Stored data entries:
──────────────────────────────
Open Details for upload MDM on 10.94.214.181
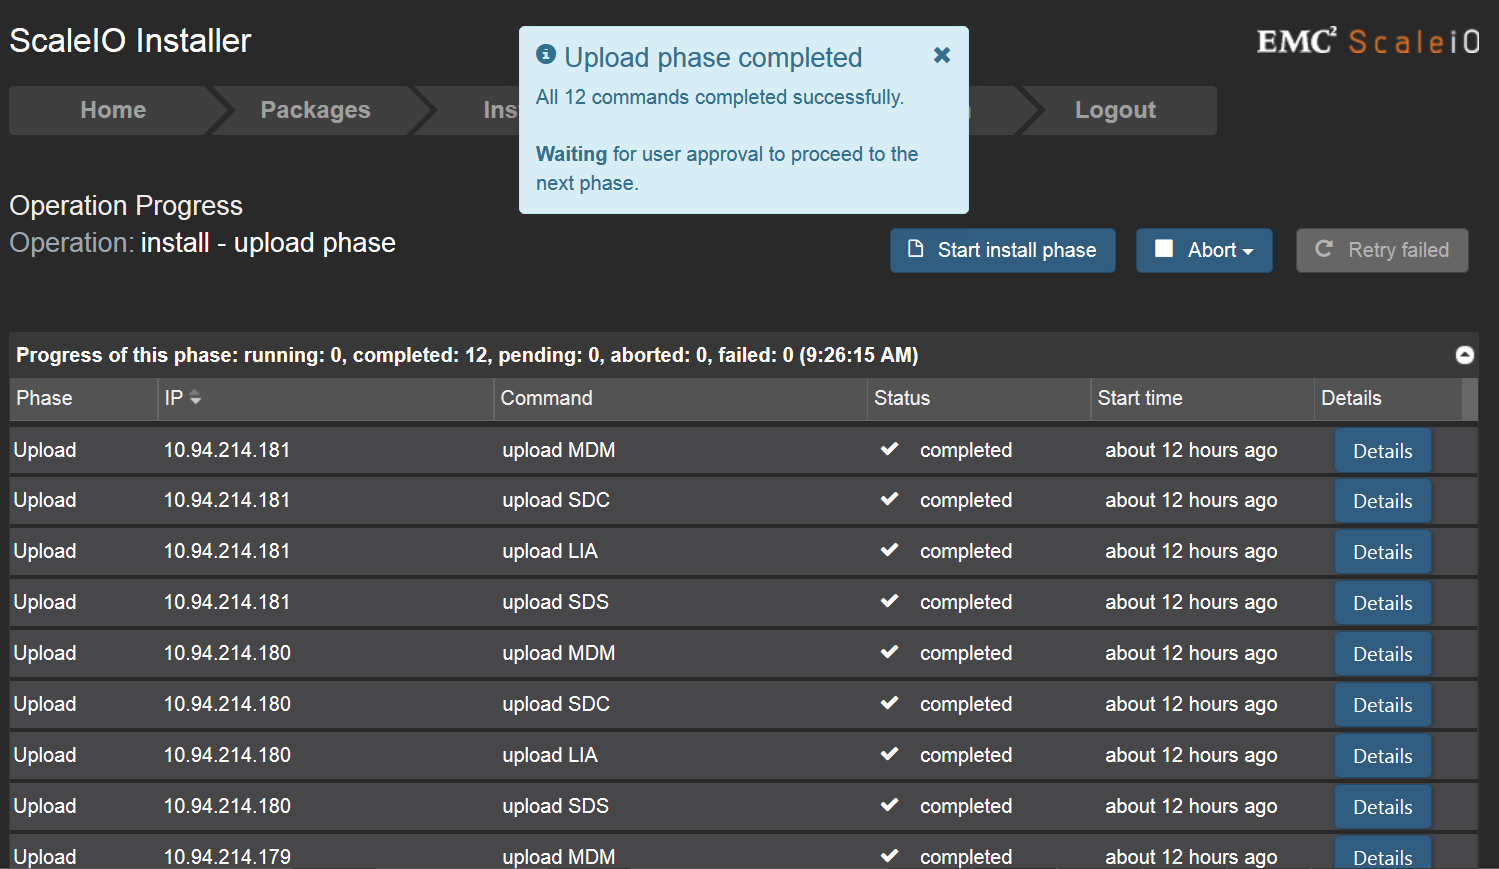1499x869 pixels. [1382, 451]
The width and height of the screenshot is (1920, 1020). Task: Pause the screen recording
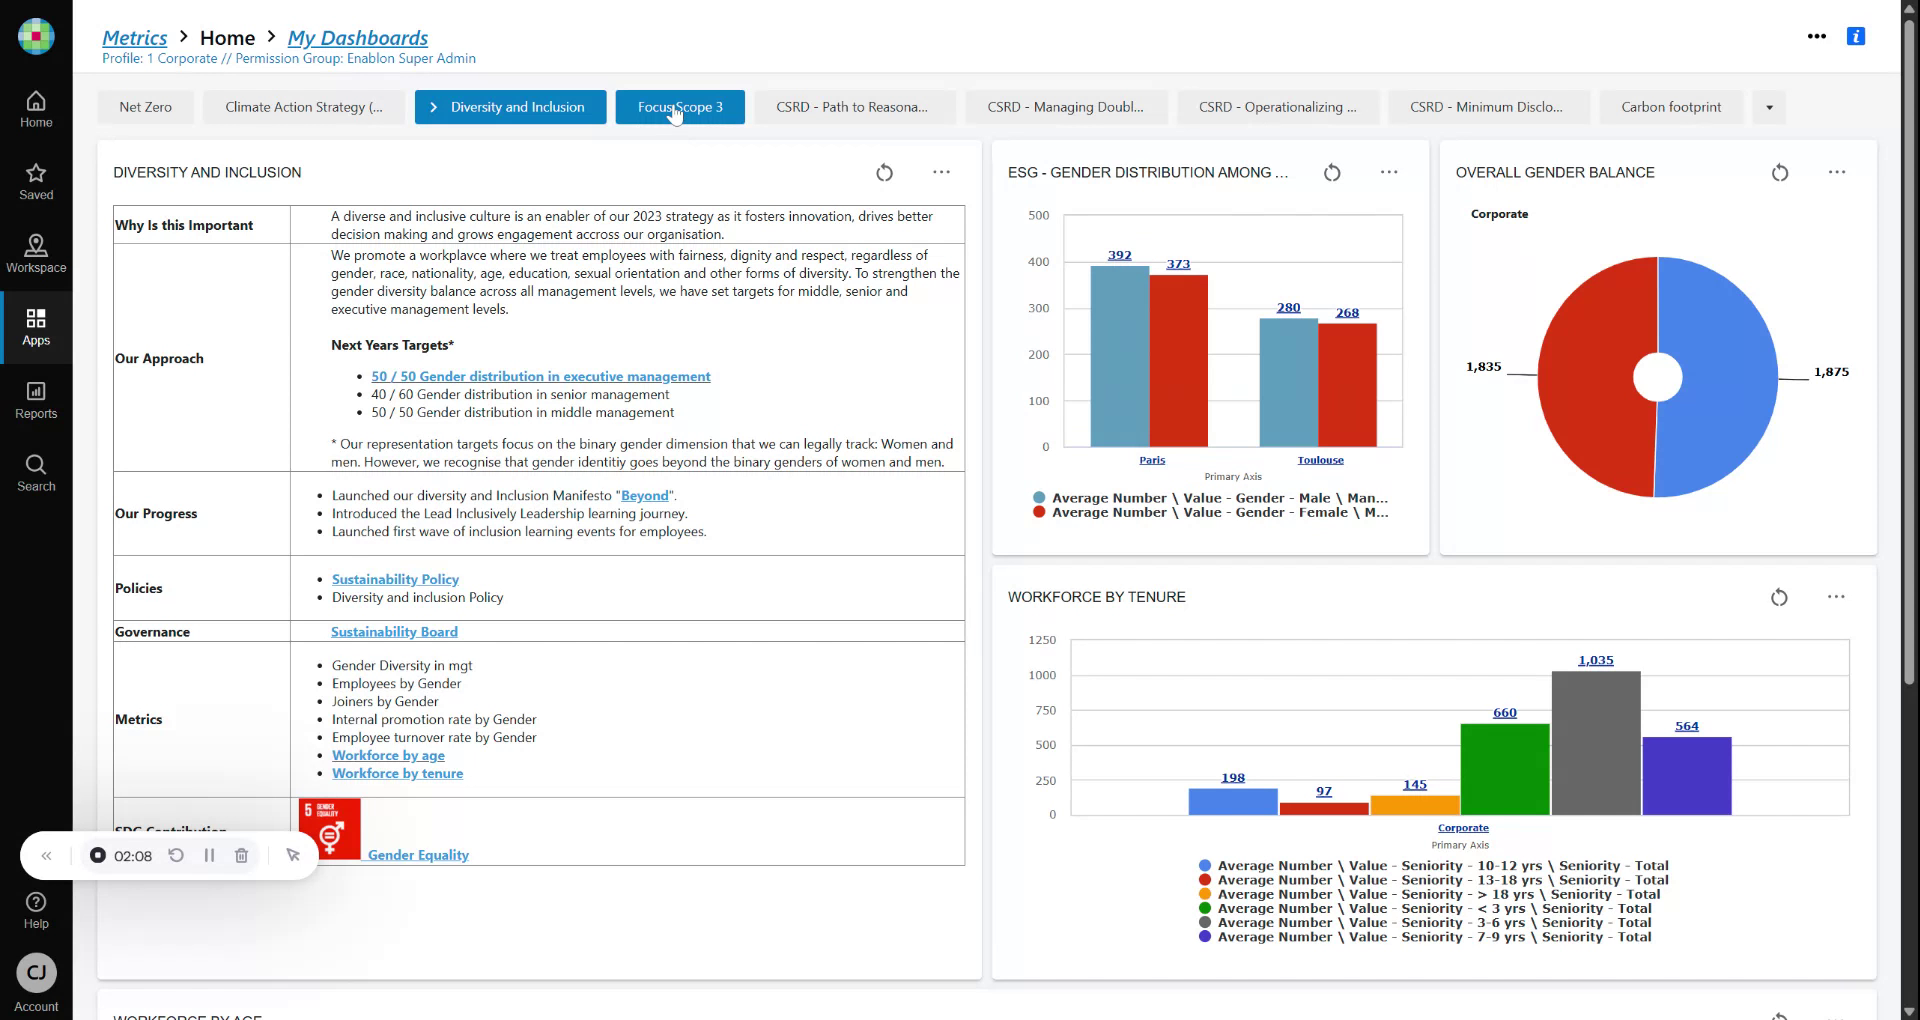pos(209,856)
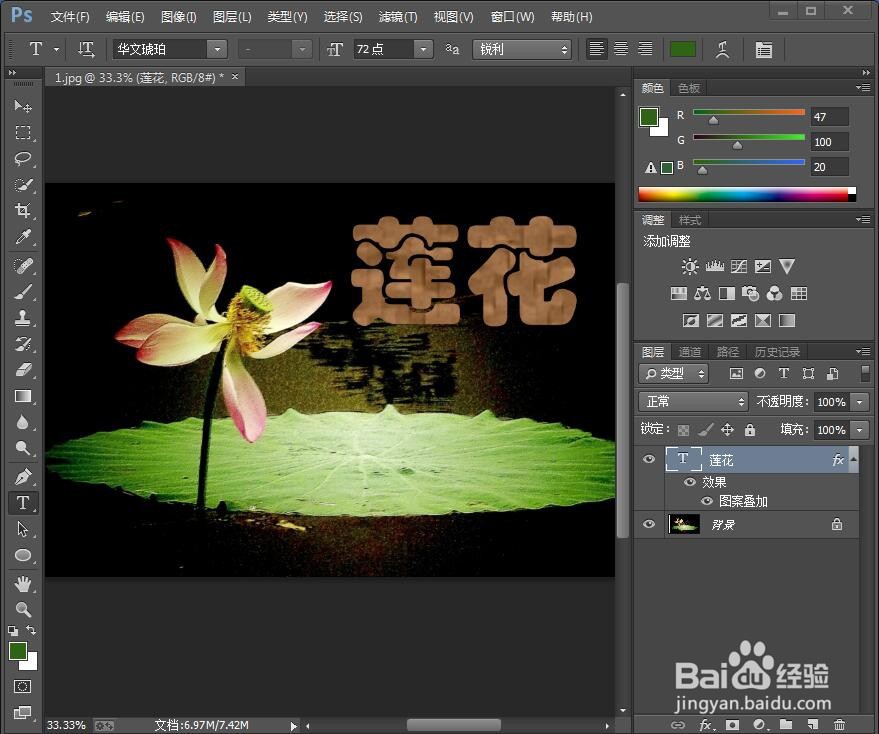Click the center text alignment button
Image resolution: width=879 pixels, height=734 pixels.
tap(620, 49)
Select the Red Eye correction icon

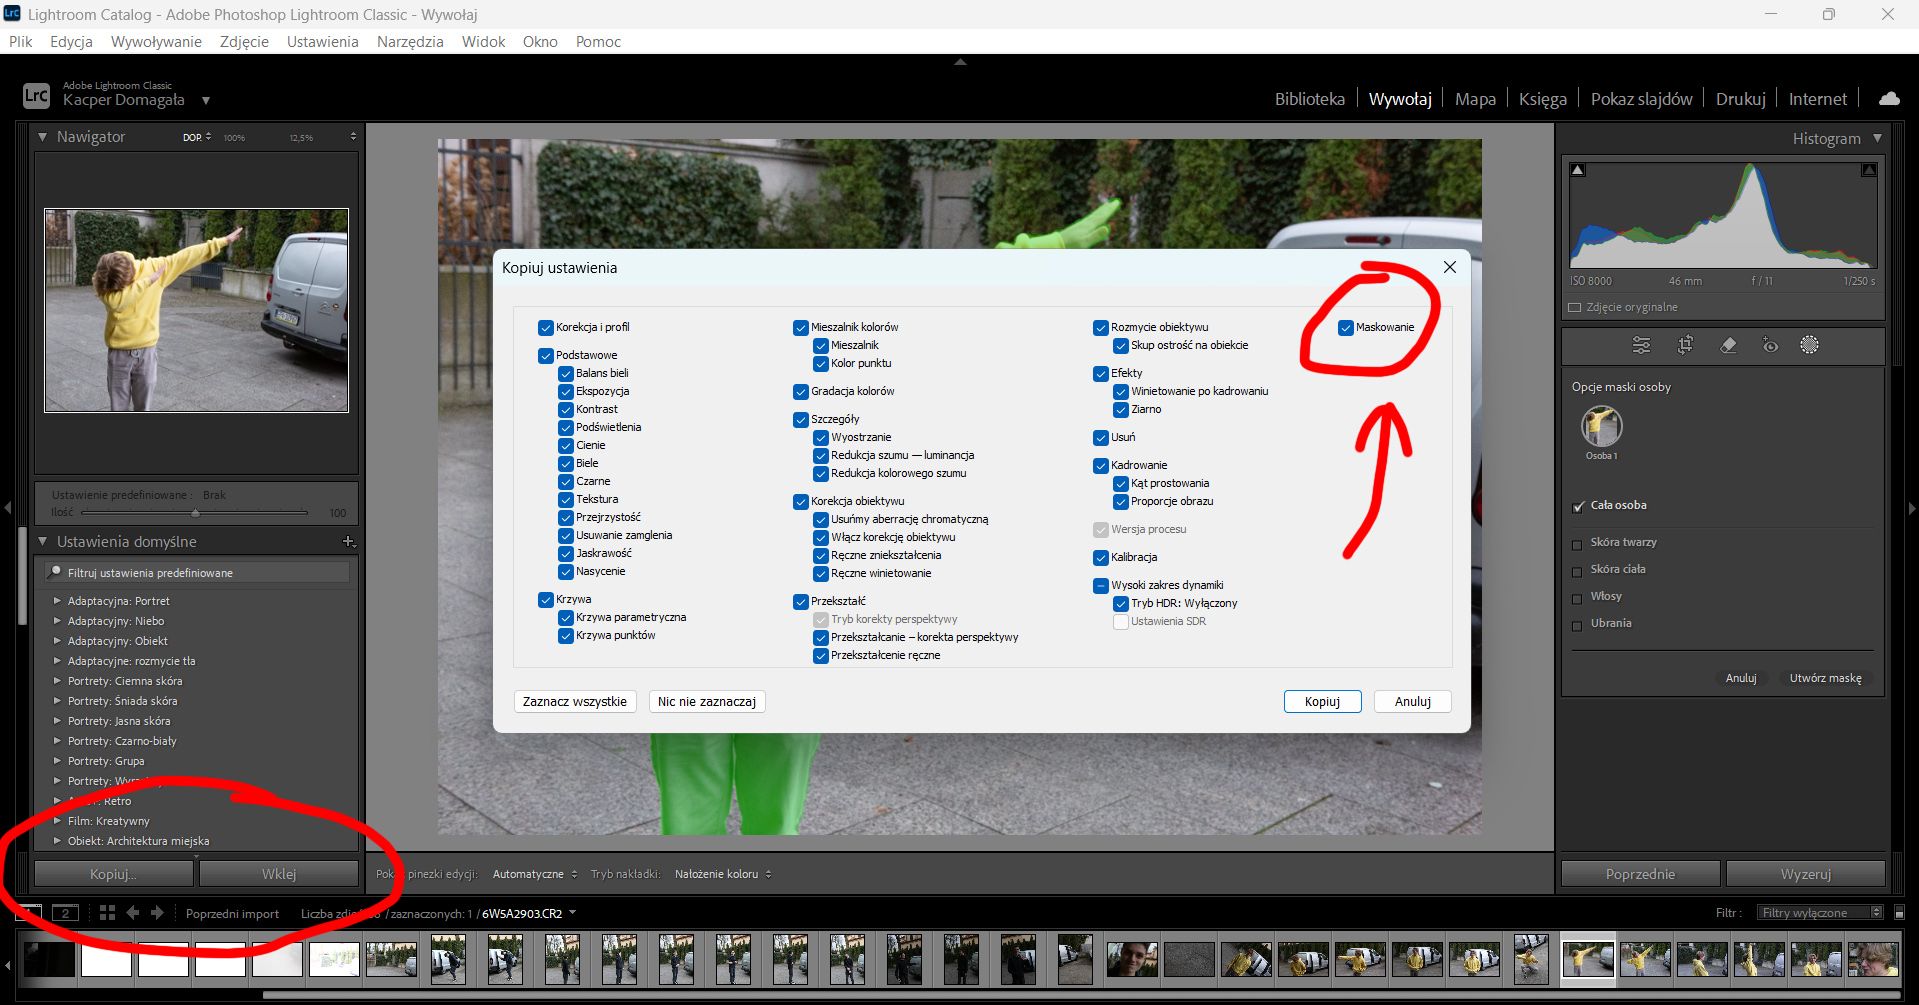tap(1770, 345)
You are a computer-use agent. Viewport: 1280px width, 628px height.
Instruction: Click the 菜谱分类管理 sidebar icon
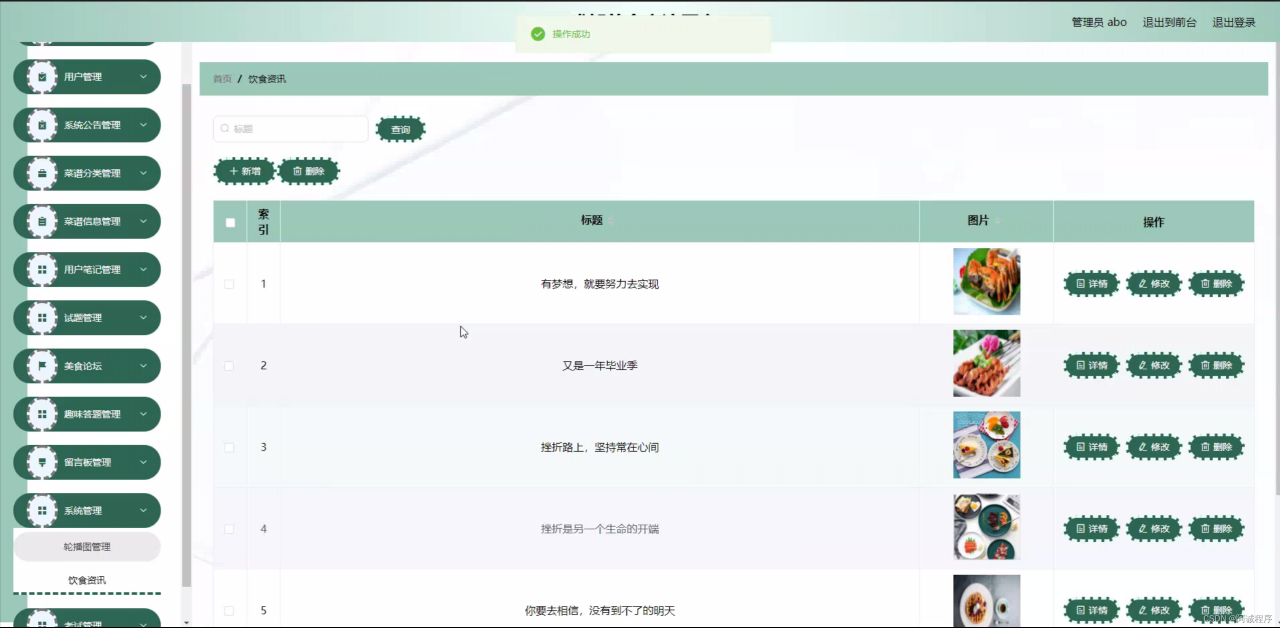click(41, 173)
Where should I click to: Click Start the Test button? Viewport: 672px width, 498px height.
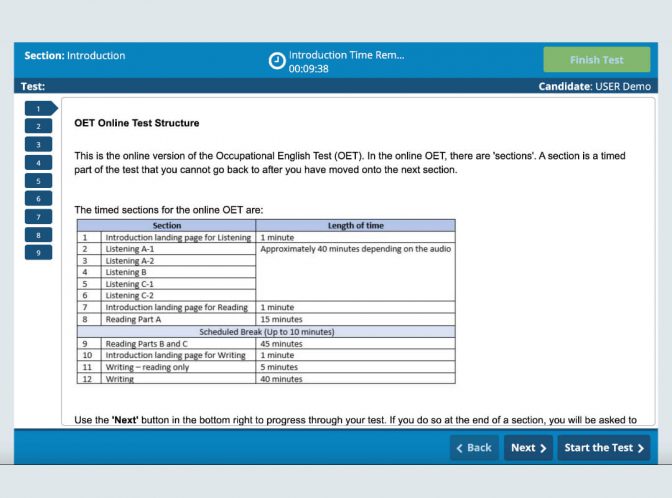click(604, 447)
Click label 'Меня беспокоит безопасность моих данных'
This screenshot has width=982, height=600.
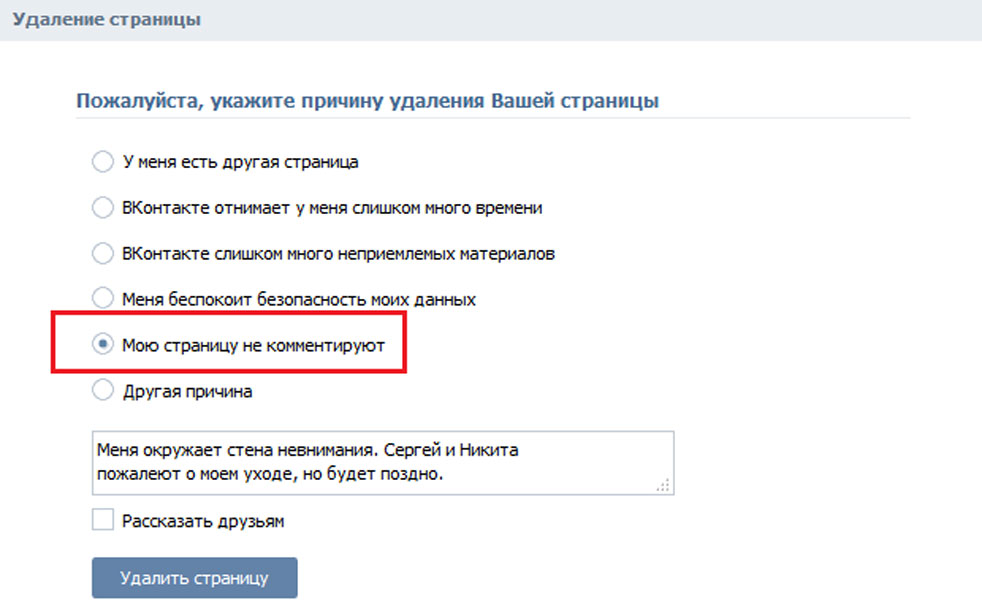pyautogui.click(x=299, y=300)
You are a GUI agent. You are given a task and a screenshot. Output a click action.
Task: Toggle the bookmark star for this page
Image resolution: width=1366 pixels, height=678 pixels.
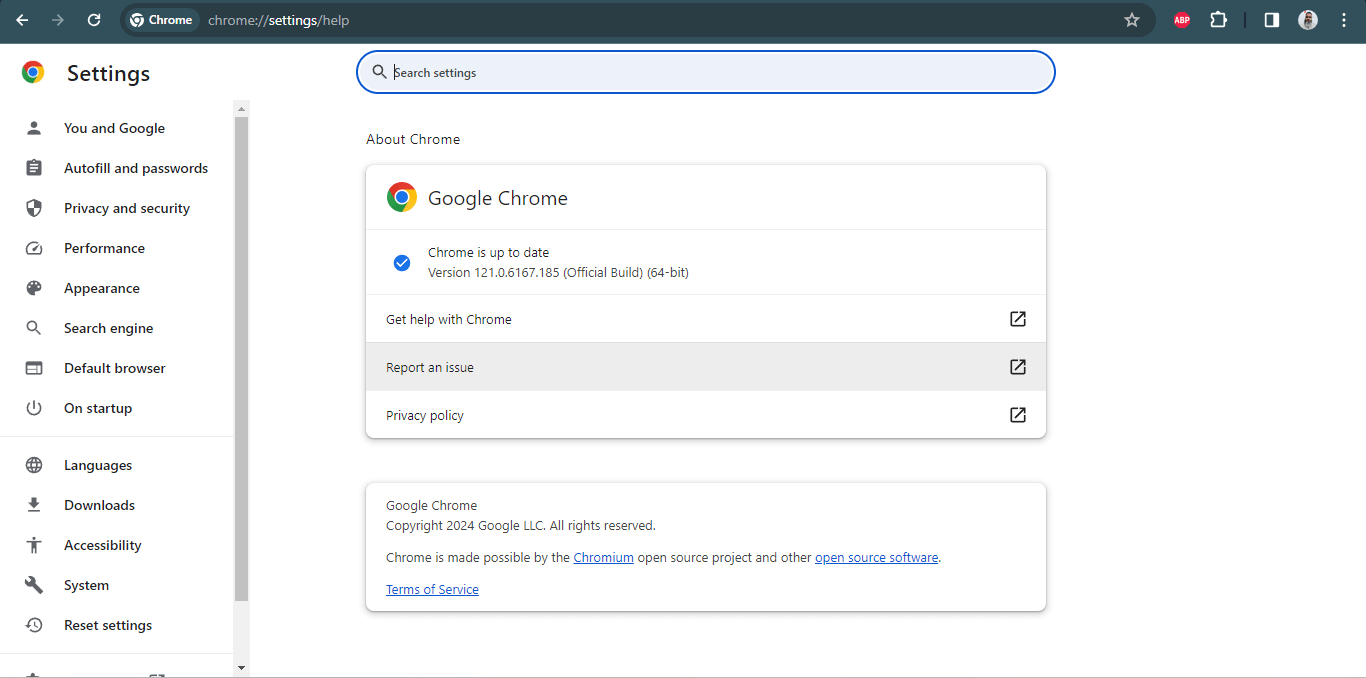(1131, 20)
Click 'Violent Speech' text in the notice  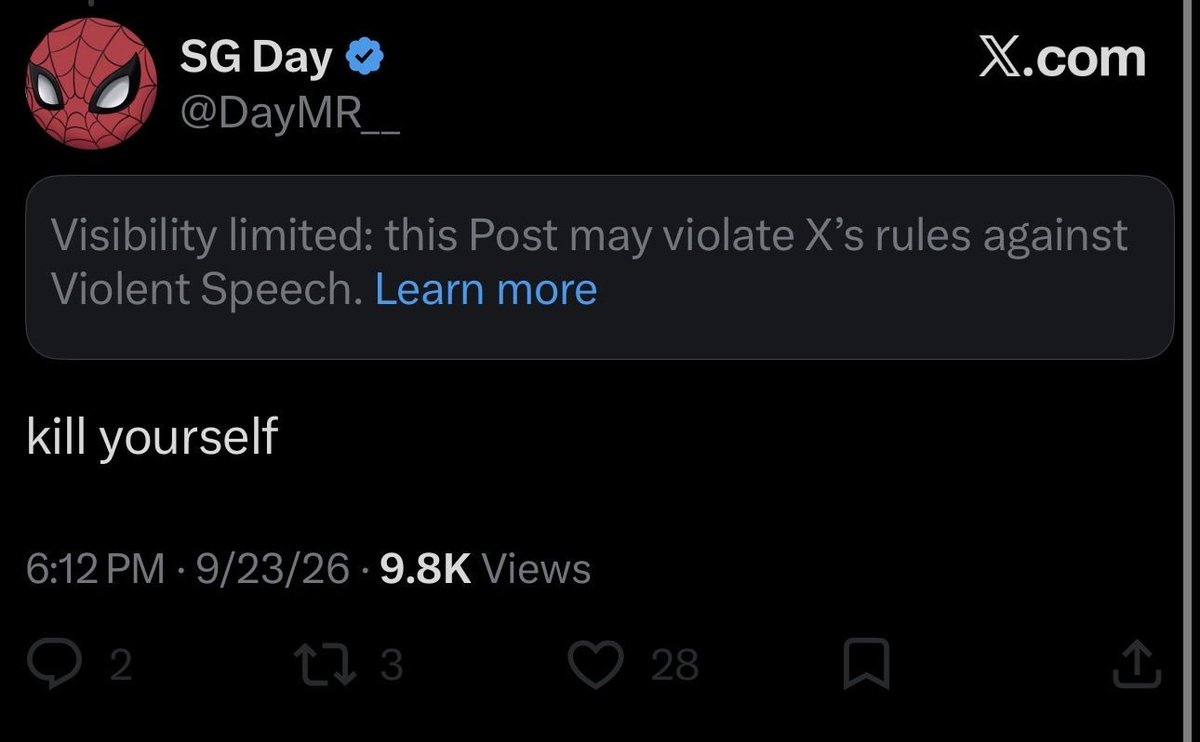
──────────────────────────────
REQUIRED WORK
All lines from the line with "You are a GUI" through the final line of the data, both included, are to be repeated exactly; no other lines and no pictures.

REPLY
You are a GUI agent. You are given a task and a screenshot. Output a click action.
Task: Toggle the bookmark star for this page
Image resolution: width=1366 pixels, height=678 pixels.
(1131, 20)
Click 'Violent Speech' text in the notice  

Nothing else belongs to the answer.